What does an attack look like?

Scenario 1: An attacker changes your MX record to point to a server they control. From now on, they receive all incoming emails for your domain. They reset passwords on SaaS tools, take over accounts, and read confidential communication.

Scenario 2: The attacker adds an additional MX record with higher priority. Your actual mail server keeps running – but some emails go to the attacker first. More subtle, harder to detect.

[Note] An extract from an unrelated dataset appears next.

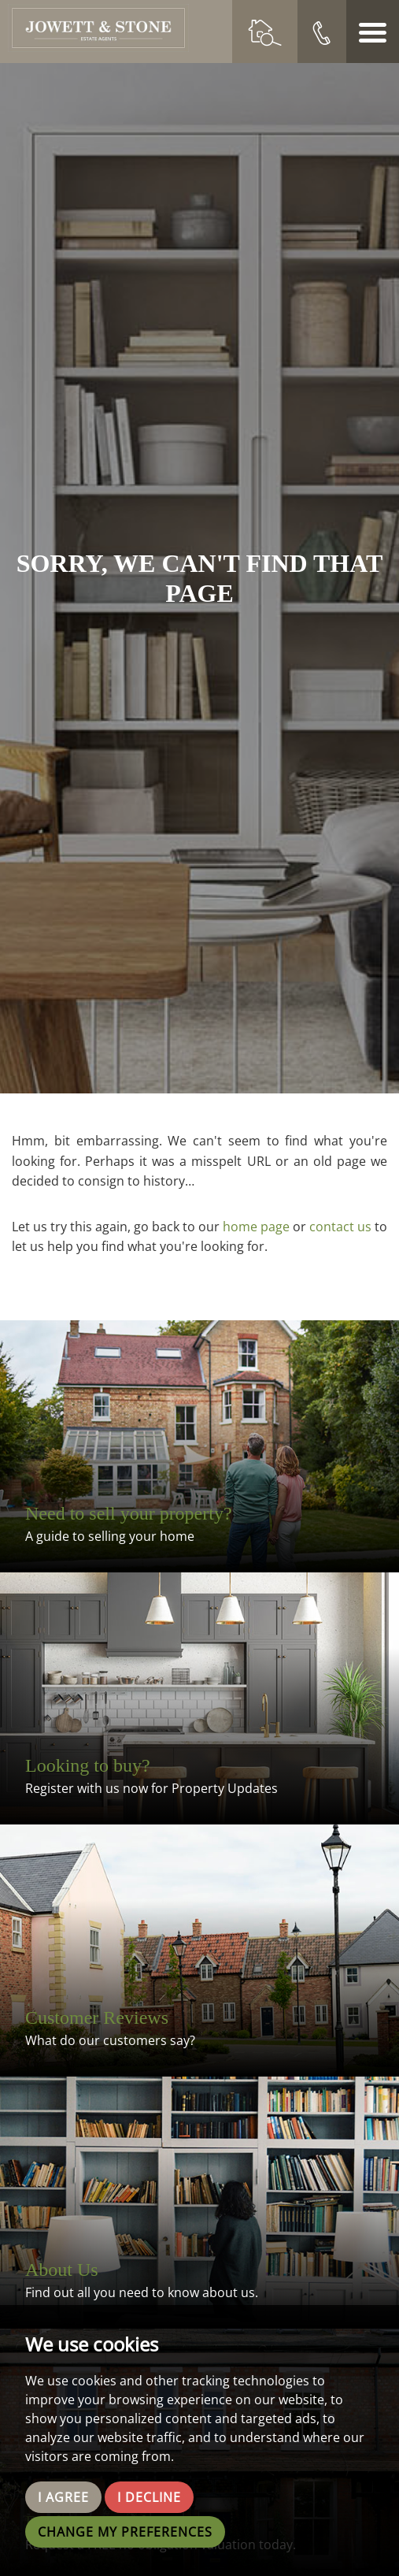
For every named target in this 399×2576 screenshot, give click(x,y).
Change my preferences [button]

Scenario 3: Business Email Compromise (BEC). The attacker changes the MX record briefly, intercepts a specific email (e.g., an invoice with payment instructions), changes the bank details, and forwards the email. Then they reset the MX record. Everything looks normal – until the money is gone.

Why MFA doesn't help here

MFA protects the login. But if the attacker controls the password reset flow, they don't need a login. They reset the password, receive the reset link via email (because they control the MX record), and log in – without ever bypassing your MFA.

That's the insidious part: MFA protects the door. But the MX record gives the attacker the key to the mailbox where the spare key is kept.

How often do MX records change?

Almost never. You set up your mail server or mail provider once – Google Workspace, Microsoft 365, Fastmail – and then the MX records stay the same for years.

That's exactly why any change is suspicious. If your MX record changes and you haven't switched providers, something is wrong.

What Driftguard detects

Driftguard captures your MX records as a baseline: Which mail servers, which priorities. Every check compares against it. New MX records, changed priorities, removed entries – everything is detected and documented.

You don't just get "MX has changed" – you get the full context: What was before, what is now, when it was detected. So you can decide in seconds: Planned or attack?